In 1831 at Covent Garden Stansbury played General Duroc in Napoleon Buonaparte, also helping to write the music for the production, while in 1832 he was Beppo in Fra Diavolo. In 1833 he played the title roles in Midas and in Comus before playing Mammbre in The Israelites in Egypt. He composed the scores for various plays including for Shakespeare’s Early Days; Comrades and Friends; The Royal Fugitive; Neuha’s Cave; The Tartar Witch and the Pedlar Boy; Waverley; The Vision of the Bard, and Puss in Boots, or Harlequin and the Miller's Son. For Sadler's Wells Theatre he wrote the music for The Little Red Man, or the Witch of the Water Snakes. In addition to his seasons at the Theatre Royal, Covent Garden, from 1830 Stansbury made various appearances at the Vauxhall Gardens where he played in various new musical works, including Adelaide or the Royal William (1830); The Magic Fan, and The Sedan Chair (1832). In 1833 he played the organ at the funeral of the noted actor Edmund Kean.

==Later life==
In 1833 Stansbury left Covent Garden to return to where his musical career had begun, becoming the musical director and conductor at the Theatre Royal, Dublin where, in addition to his duties in the orchestra pit, he also occasionally performed on the stage, playing Dandie Dinmont in Guy Mannering (1833). He directed and provided the score for the Theatre Royal's pantomime, Puss in Boots. In 1834 he left Dublin to tour the English provinces, appearing as Dandie Dinmont; Hawthorn in Love in a Village; Pietro in Masaniello, and Mr Browne-Derrington in Englishmen in India, among other works. In 1835 he returned to London on his appointment as conductor, composer and musical arranger at the St James's Theatre, then under the management of John Braham. Here he reprised Dandie Dinmont and Beppo on stage, and provided the orchestration for Mary Anne à Beckett's score for Agnes Sorel (1836), and provided the music for her one-act burletta, Wanted, a Brigand, or, A visit from Fra-Diavolo (1837). Stansbury arranged the burletta Cosimo, adapting it from the original French, while at the same time he continued his appearances at the Vauxhall Gardens where he was a stage performer, played in the pit and continued to compose; a notable work of his at this time was ‘Victorian Ode’.

In 1838 at the Theatre Royal, Drury Lane Stansbury played Rodolphe in William Tell, reprised Beppo in Fra Diavolo, and wrote the music for The King of the Mist.
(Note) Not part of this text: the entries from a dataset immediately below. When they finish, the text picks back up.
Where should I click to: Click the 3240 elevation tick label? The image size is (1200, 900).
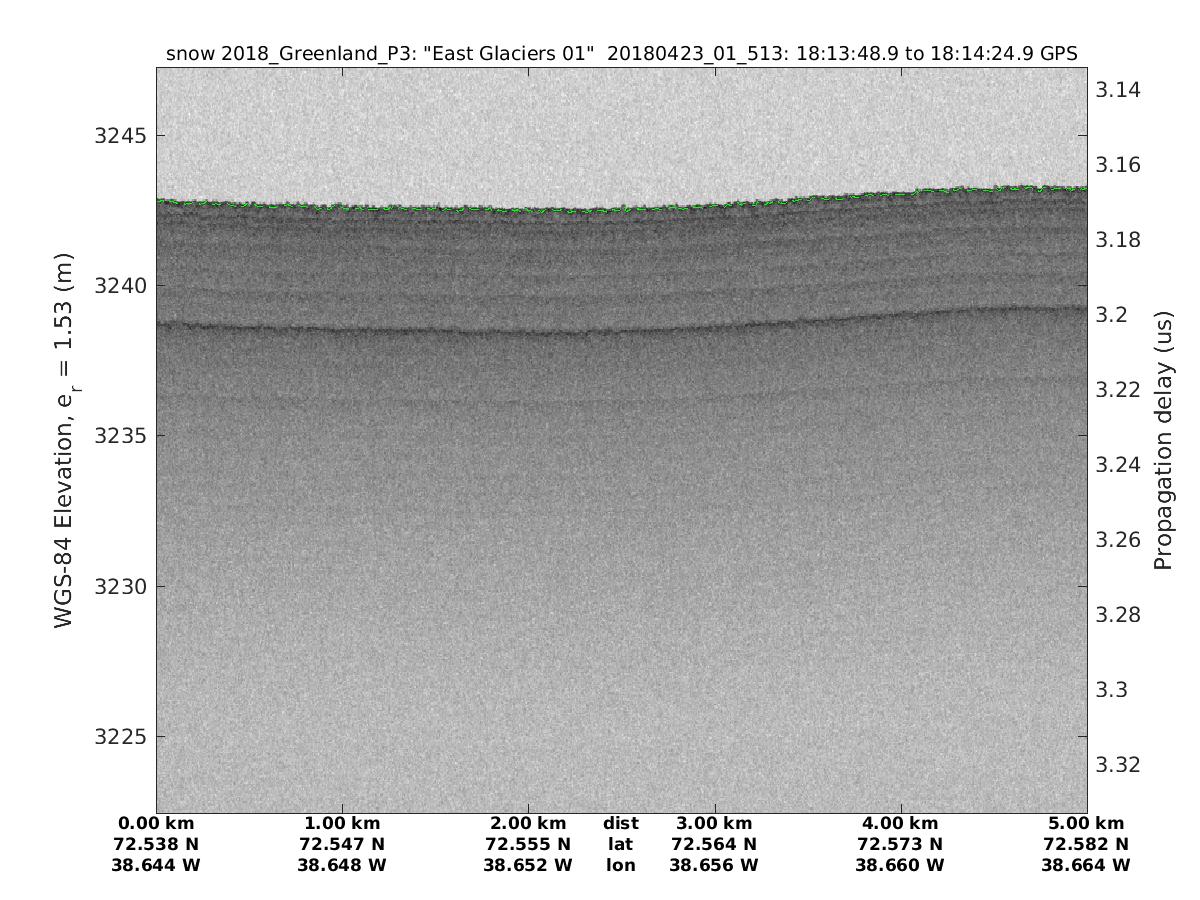[116, 286]
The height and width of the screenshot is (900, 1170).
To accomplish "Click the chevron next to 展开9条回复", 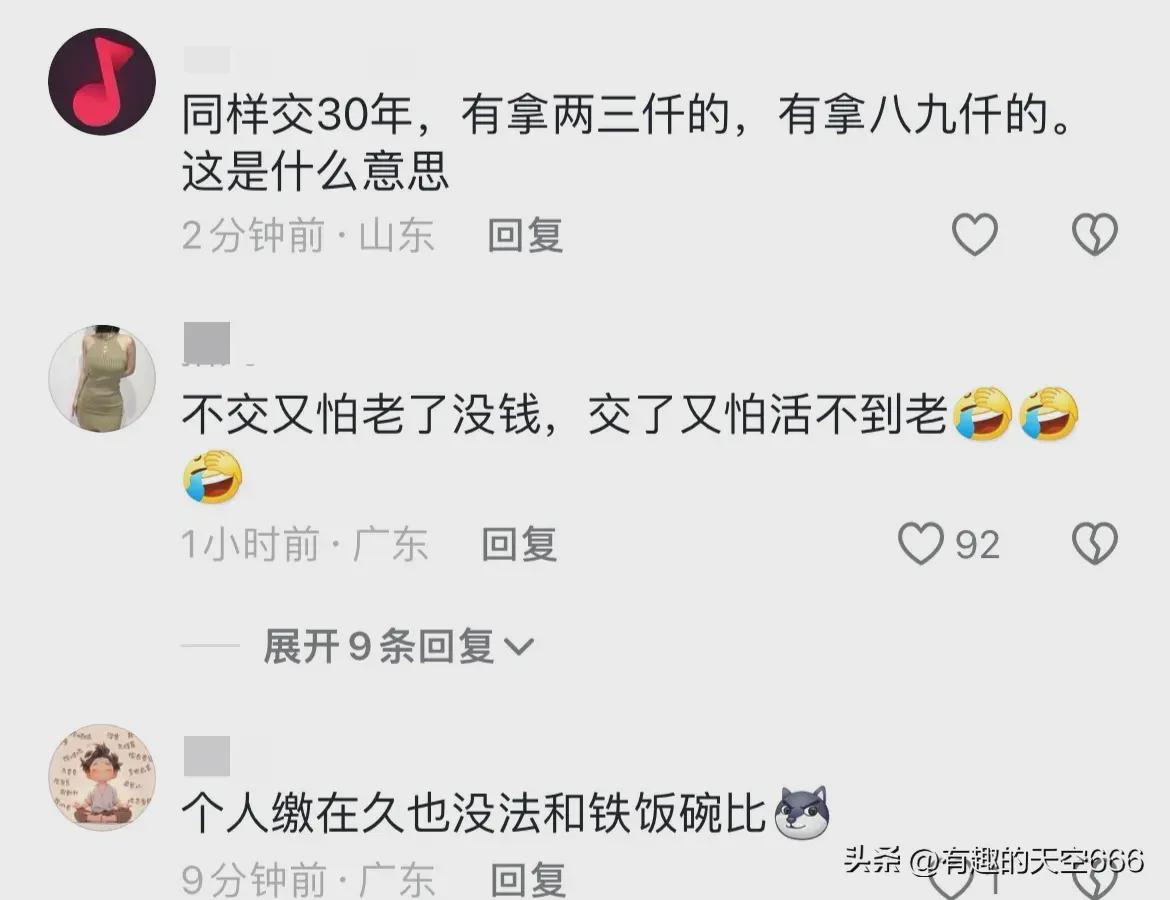I will [519, 646].
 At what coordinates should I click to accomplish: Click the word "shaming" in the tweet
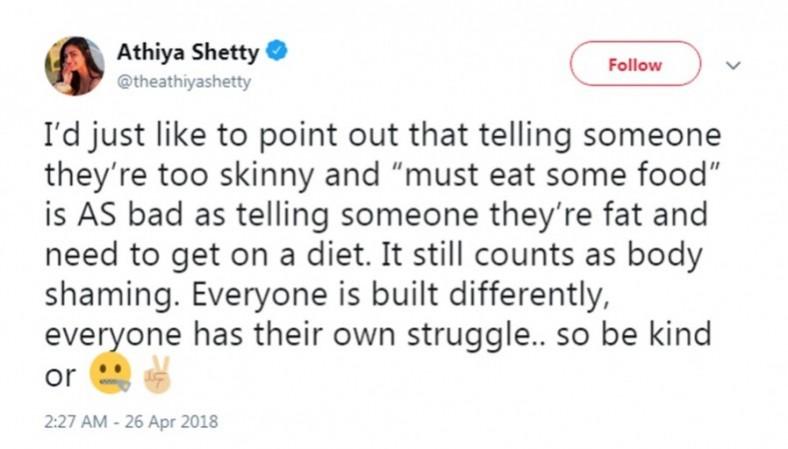(109, 296)
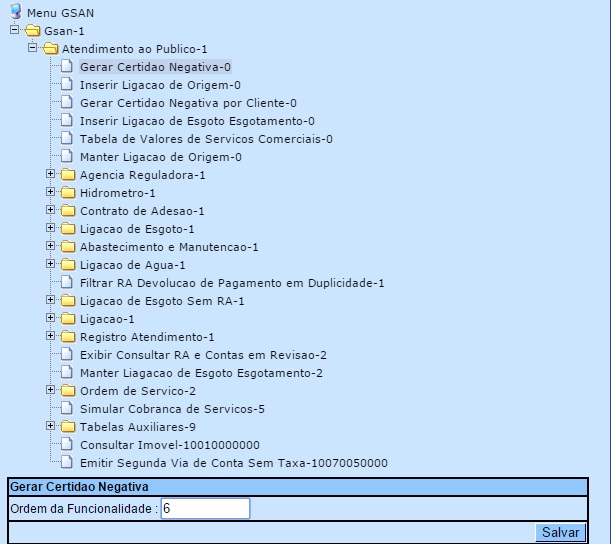Click the Tabelas Auxiliares-9 folder icon
This screenshot has height=544, width=611.
point(68,427)
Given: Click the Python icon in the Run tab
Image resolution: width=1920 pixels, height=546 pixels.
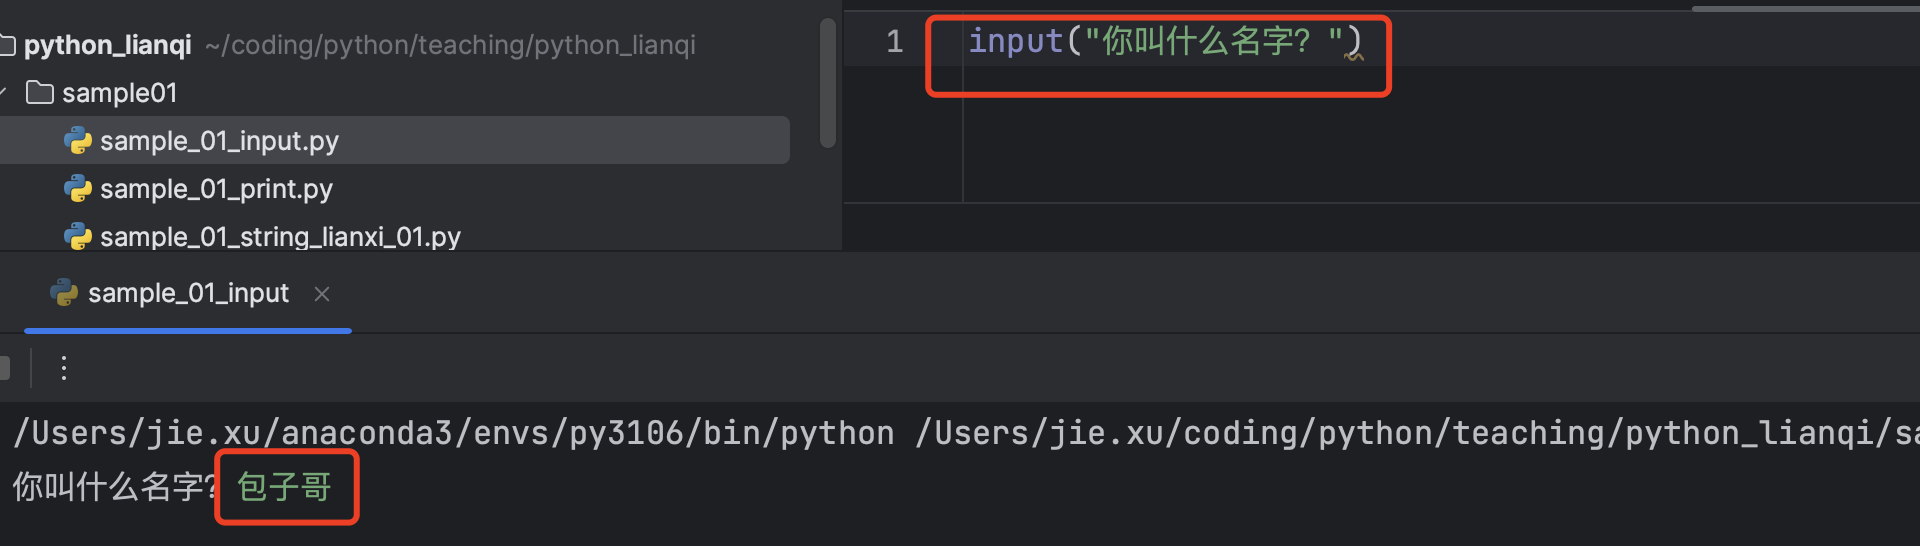Looking at the screenshot, I should [x=64, y=293].
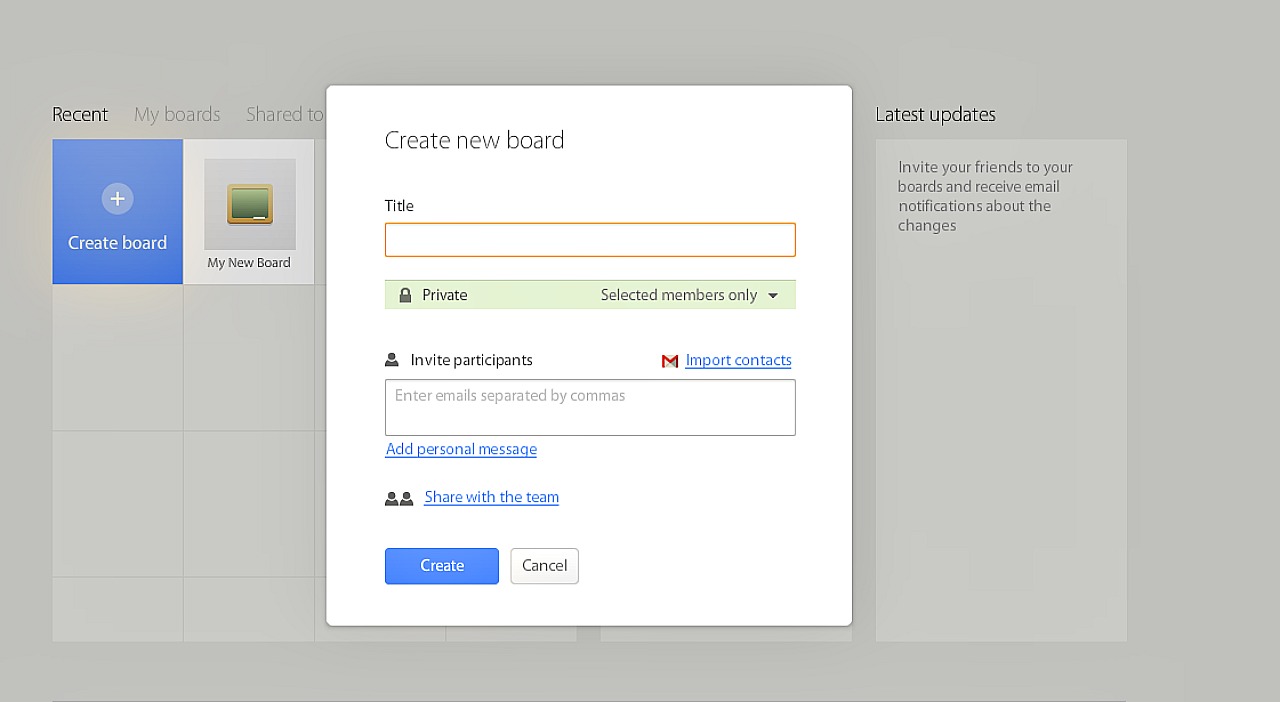The image size is (1280, 702).
Task: Open the access level selector in green bar
Action: click(690, 294)
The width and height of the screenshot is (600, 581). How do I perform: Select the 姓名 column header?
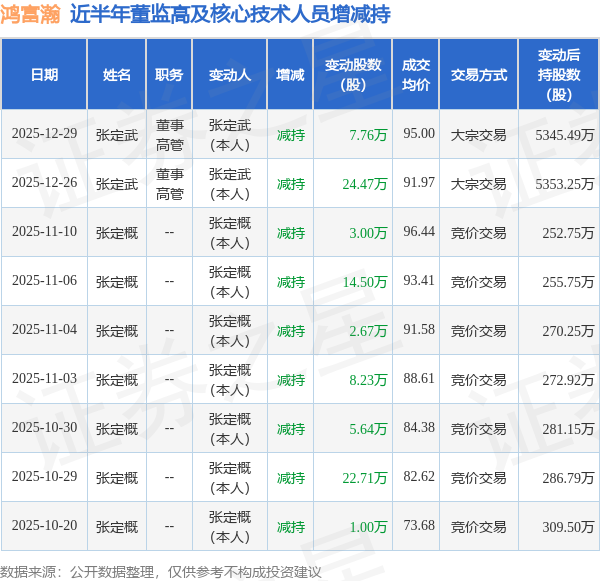pos(117,75)

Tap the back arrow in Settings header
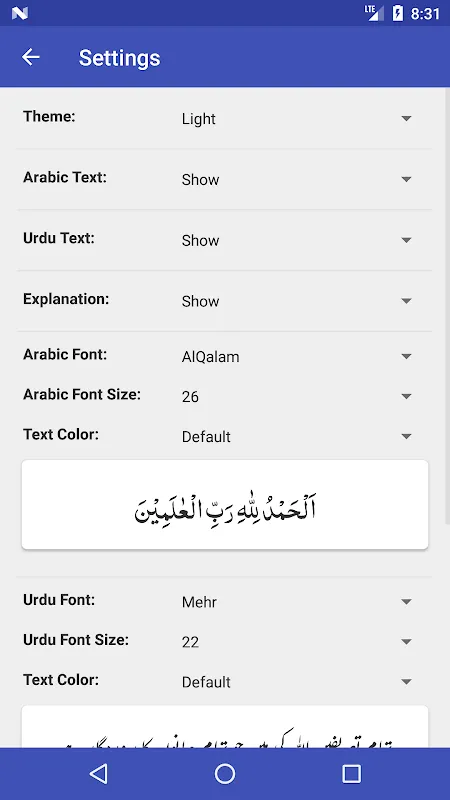click(31, 57)
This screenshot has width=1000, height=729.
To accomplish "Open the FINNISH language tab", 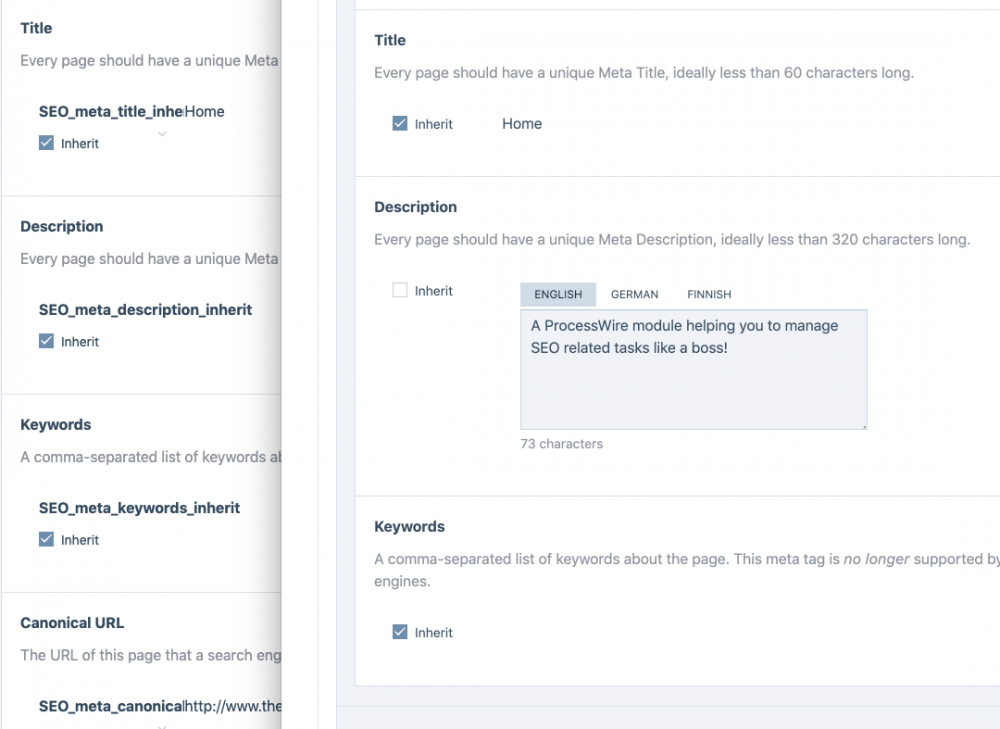I will point(709,294).
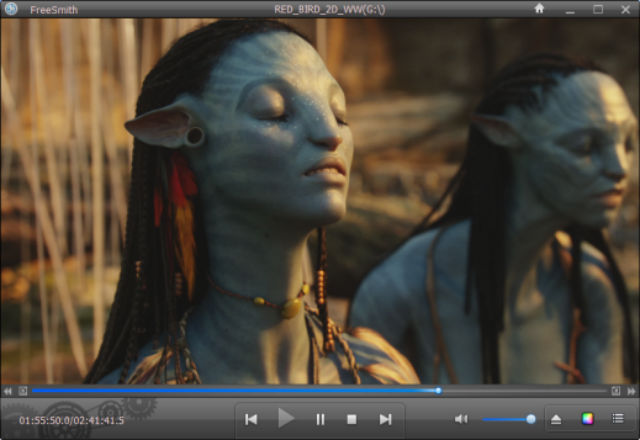This screenshot has width=640, height=440.
Task: Click the Play button
Action: coord(286,419)
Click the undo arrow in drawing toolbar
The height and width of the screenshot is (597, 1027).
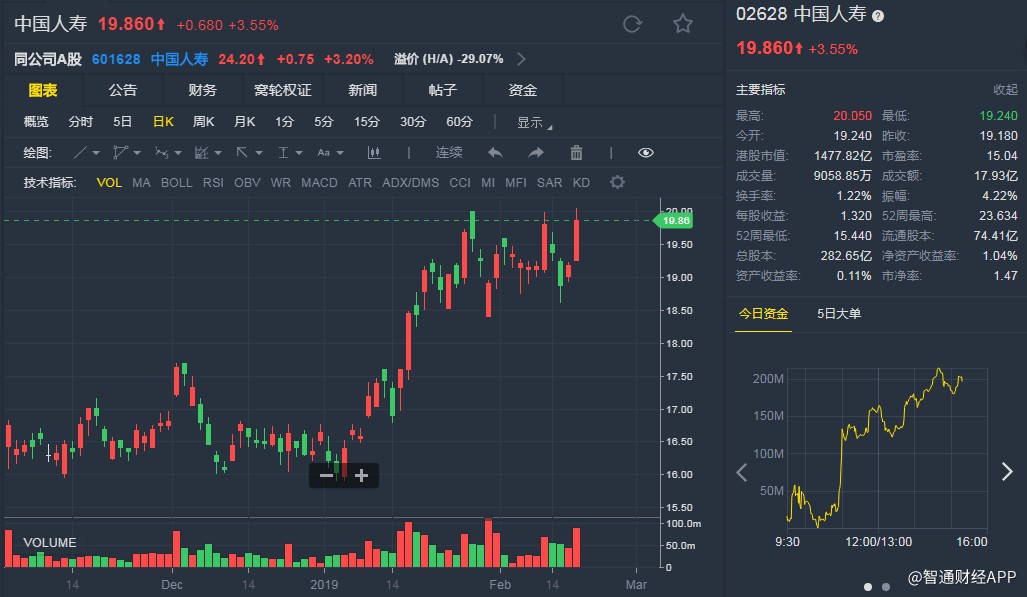495,152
In 1839 he was at the Surrey Theatre. He was called on at short notice to take over the title-role on opening night in Michael William Balfe’s production of Scaramuccia at the English Opera House, owing to the 'incapacitation' (a contemporary euphemism for 'drunk') of Adam Leffler. He went on an operatic tour of the provinces with Emma Romer and the tenor John Templeton, with Stansbury singing the baritone and bass roles, including Hela in The Mountain Sylph, Rodolfo in La sonnambula, Figaro in The Marriage of Figaro and Dulcamara in The Love Spell. In 1841 he was to return to the Surrey Theatre as chef d'orchestre, where he was to remain for the last four years of his life. At the same time he continued to sing in concerts and commenced a career as a teacher of voice, for a time tutoring Hamilton Braham, the son of John Braham, who would later find success as a bass.

Stansbury resigned from his position at the Surrey Theatre following a falling-out with the management. He was about to appear at the Princess’s Theatre when he was taken ill. He died of dropsy shortly after at his home, 5 Melina Place, Westminster Road in June 1845, just 4 days shy of his 45th birthday. He was buried in West Norwood Cemetery on what would have been his birthday. Despite having a liberal income during the height of his success he died in poverty, his hard living and hard spending leaving him with nothing. More importantly, it left his two families - one in Bristol and one in London - with nothing also.

Stansbury's only surviving child born out of wedlock with Mary Ann Whittle was the only one of his children to follow him on to the stage. His daughter Mary Ann Georgiana Stansbury (1838-1902) became an actress who, with her husband, the actor Henry Loydall (1830-1903), toured the provinces of northern England and Scotland during the 1860s and after.